In this scenario, you'd likely see uptake of biosimilars among oncologists, but not rheumatologists, even though it's an FDA-approved equivalent product and there are no strict barriers to utilization (outside of potential differences in payer coverage for off-label indications). From a health system perspective, education strategies must account for these meaningful differences to ensure awareness among prescribers regarding what biosimilars are truly available for their patients.
Q: How are brand manufacturers responding to this forthcoming biosimilar competition?
Jeff Casberg: We see brands responding in two major ways: by engaging in more aggressive pricing and rebating tactics and by launching new, related products.

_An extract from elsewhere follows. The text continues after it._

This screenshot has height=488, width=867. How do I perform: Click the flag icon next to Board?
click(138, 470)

The first biosimilar products launched in the United States were not priced significantly lower than the branded products, so it was simple for the brand manufacturers to simply offer better pricing and rebate terms to payers to retain preferable formulary position and, thus, market share. In addition, brands offered "bundled rebates," in which they'd require payers to continue to prefer a branded product, not the biosimilar competitor, in exchange for rebates on other key products. These rebate and pricing pathways are standard fare for both medical and pharmacy benefit drugs (including buy and bill), so this is often the first step for any manufacturer.
Additionally, brands are attempting to shift patients to slightly different versions of the drug that is facing biosimilar threats. Genentech, for example, has launched Herceptin Hylecta (trastuzumab and hyaluronidase), a subcutaneous version of its blockbuster drug Herceptin (trastuzumab) to drive utilization to a product that is not facing biosimilar competition.
As you might imagine, this creates a complex landscape for prescribers, who now need to be acutely aware of the particular criteria and formulary requirements of their patients' plans when selecting between reference and biosimilar products. Similarly, organizations may look to these newer, higher cost brand products as a means of maximizing revenue, provided they are covered by patients' plans.